#### Task input

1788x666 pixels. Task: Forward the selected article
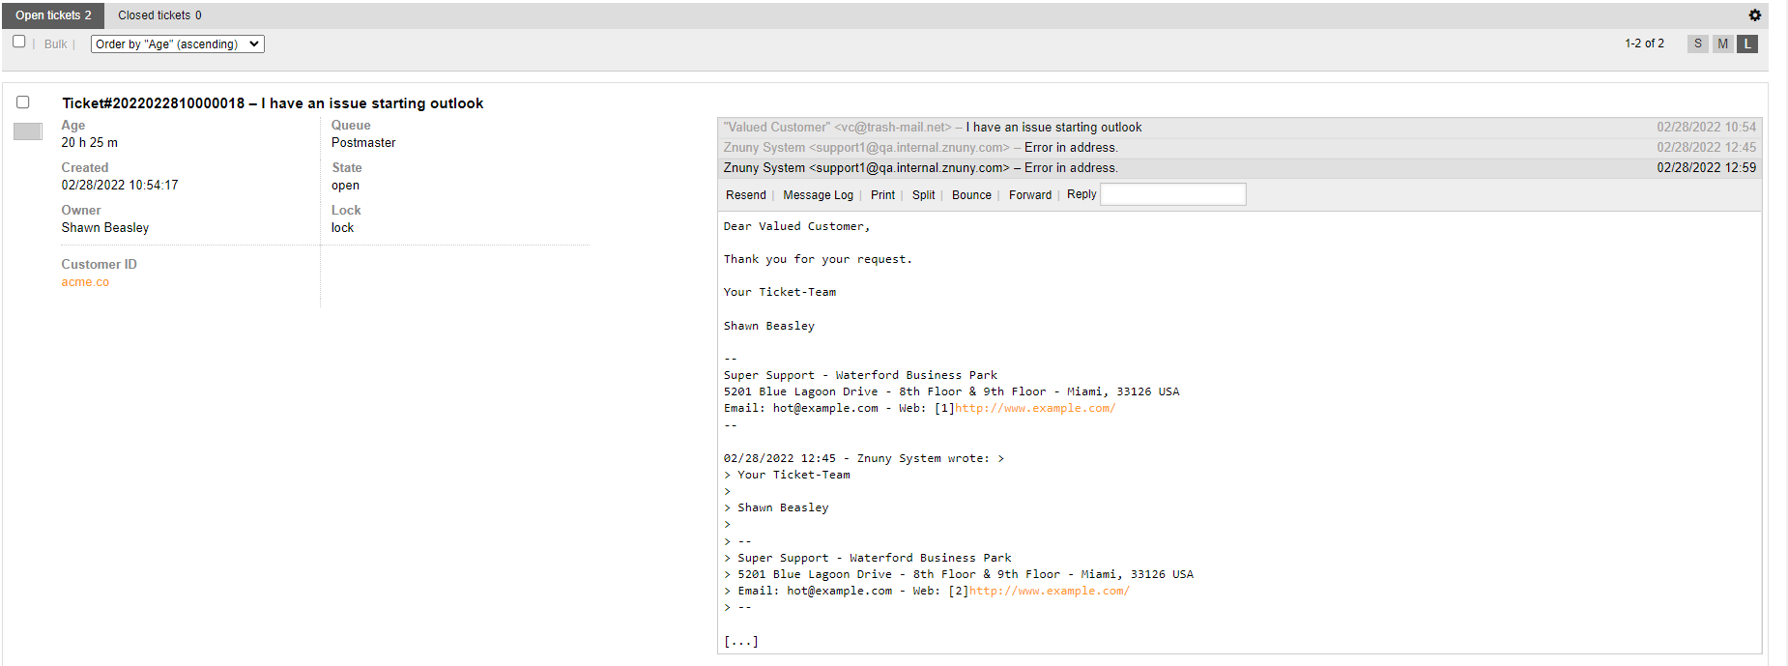(1029, 195)
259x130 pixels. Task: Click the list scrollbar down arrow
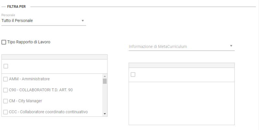[x=105, y=114]
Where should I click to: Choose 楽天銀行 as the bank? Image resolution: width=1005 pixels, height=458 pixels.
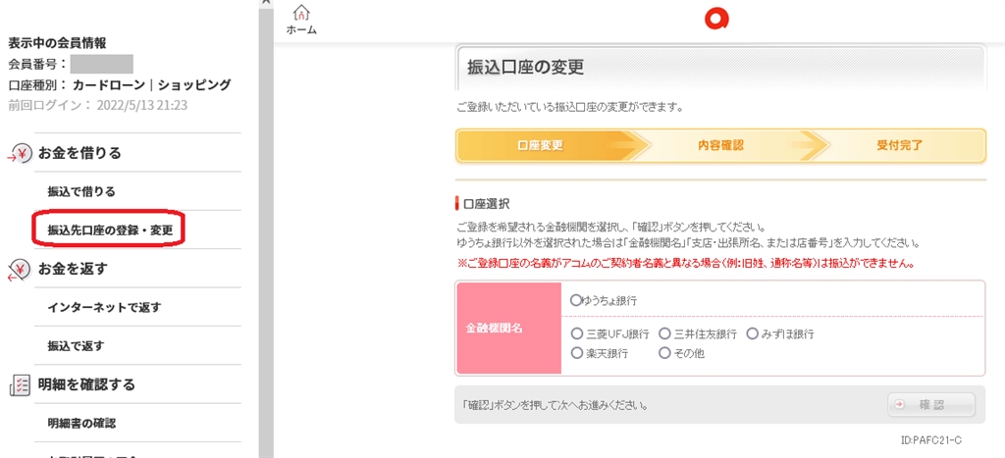[x=577, y=353]
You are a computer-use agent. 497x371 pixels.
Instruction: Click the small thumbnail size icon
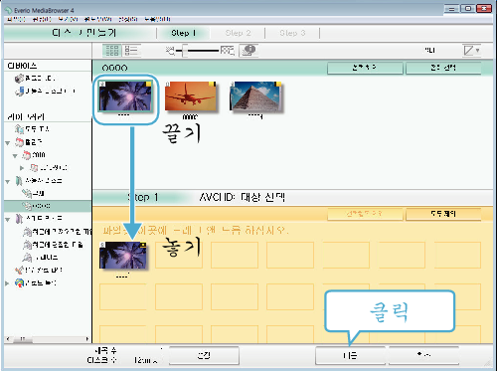pyautogui.click(x=170, y=51)
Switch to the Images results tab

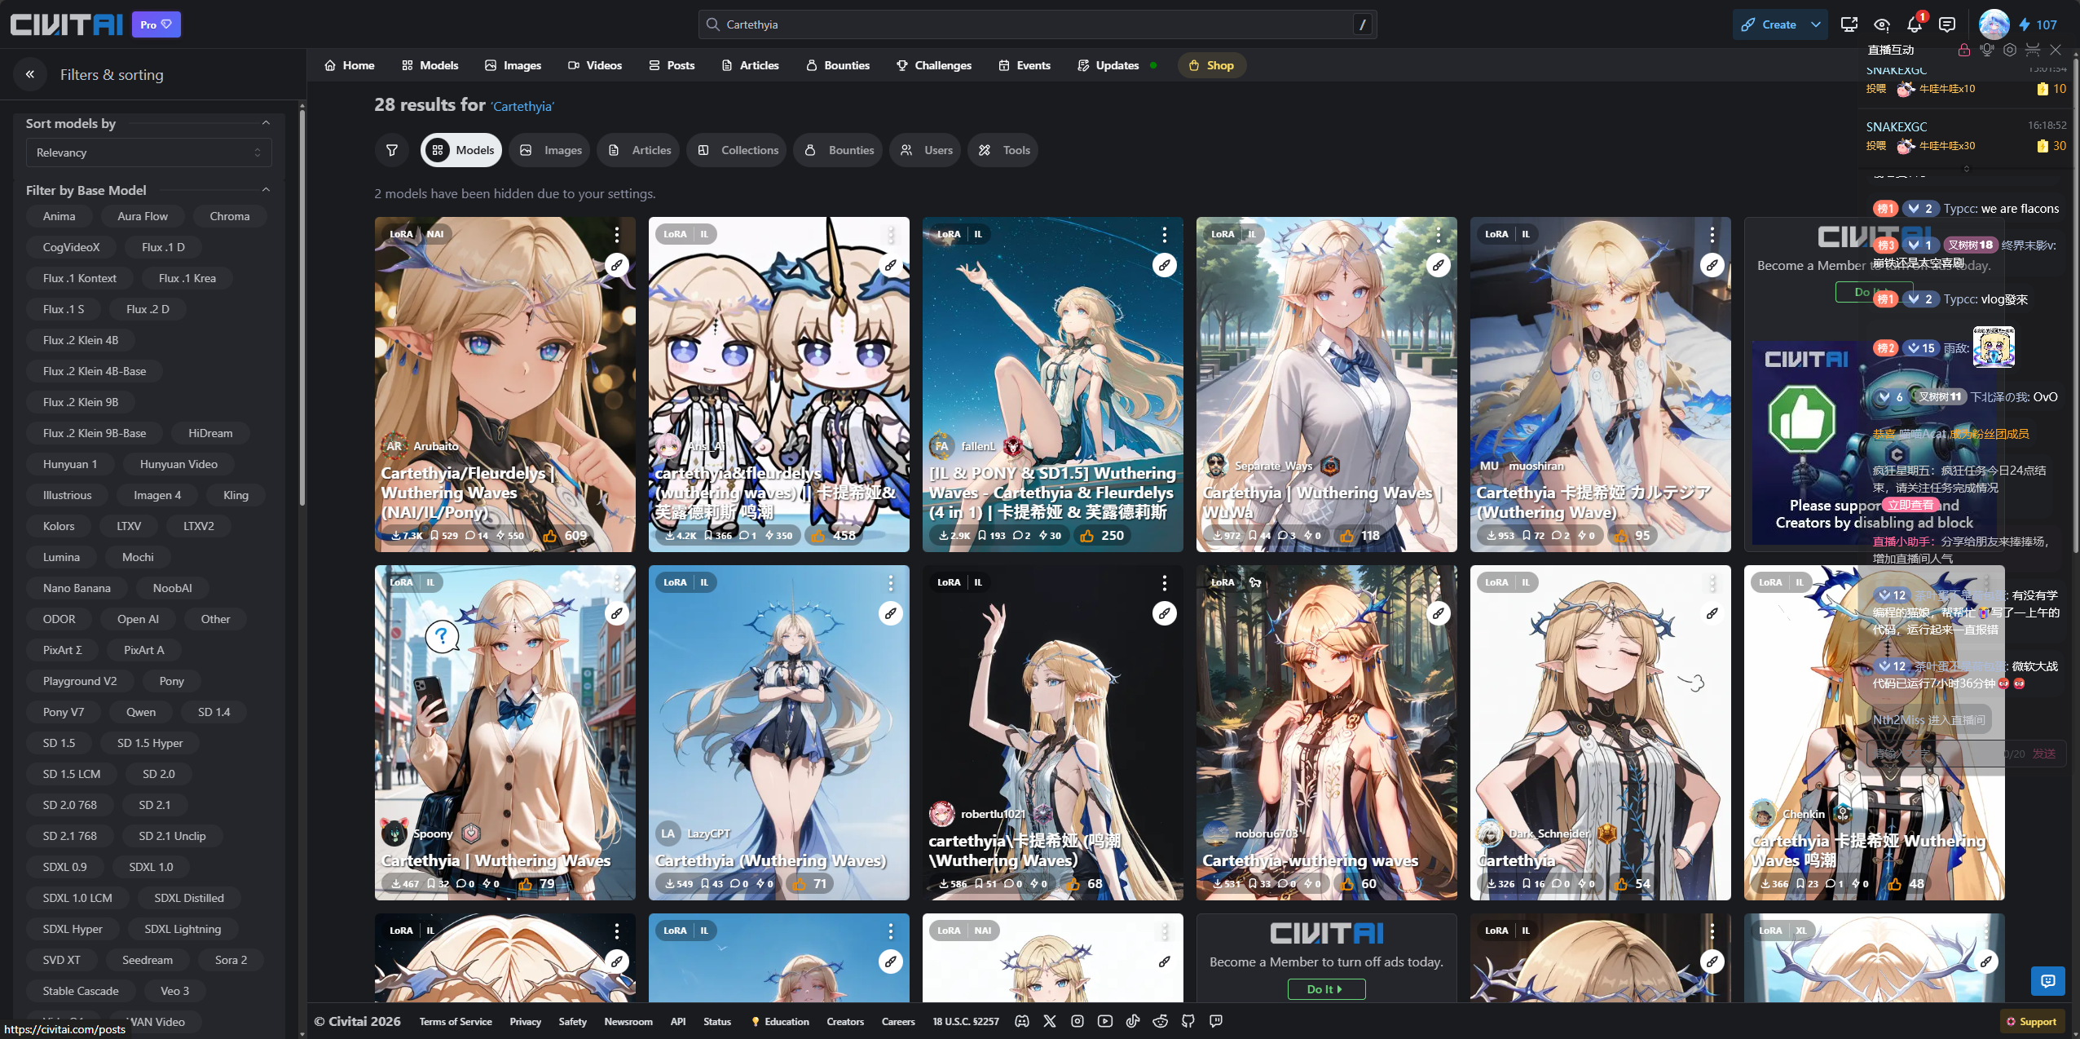pyautogui.click(x=550, y=150)
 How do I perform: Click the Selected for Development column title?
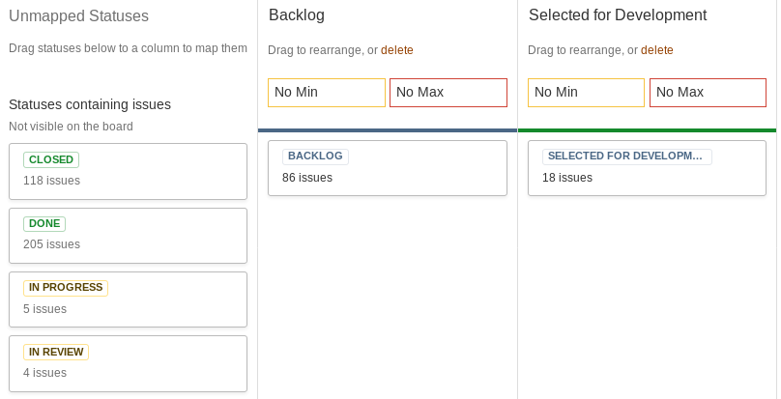coord(618,14)
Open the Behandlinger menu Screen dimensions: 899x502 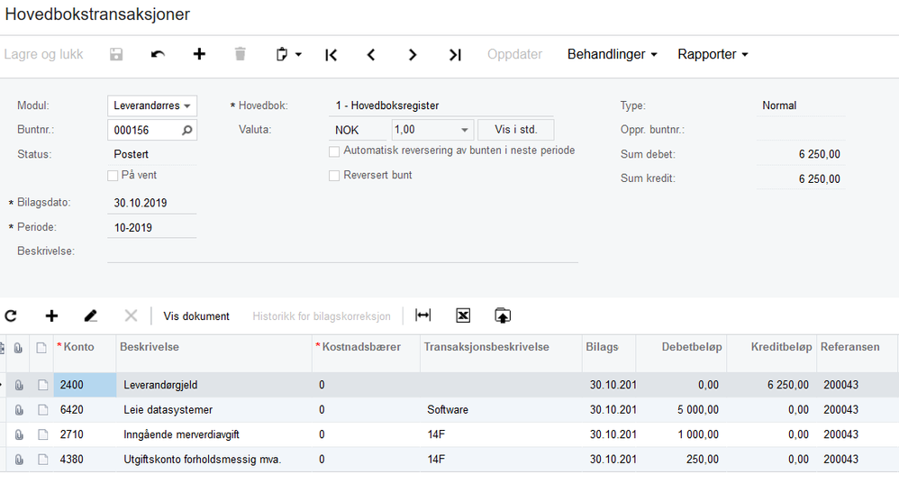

########

**What you have to do:** Reproduce the listing above, swapping every "pixels" for "px" and changing nothing else. Leave the pictures out.

**The result:**
1788x666 px. Task: Forward the selected article
(1029, 195)
259x130 px. Task: Click the list scrollbar down arrow
[x=105, y=114]
Where should I click to: Choose 楽天銀行 as the bank? Image resolution: width=1005 px, height=458 px.
[x=577, y=353]
You are a computer-use agent. 497x371 px.
Instruction: Click the small thumbnail size icon
pyautogui.click(x=170, y=51)
Switch to the Images results tab

pyautogui.click(x=550, y=150)
 How do I perform: Click the Selected for Development column title?
coord(618,14)
Open the Behandlinger menu Screen dimensions: 899x502 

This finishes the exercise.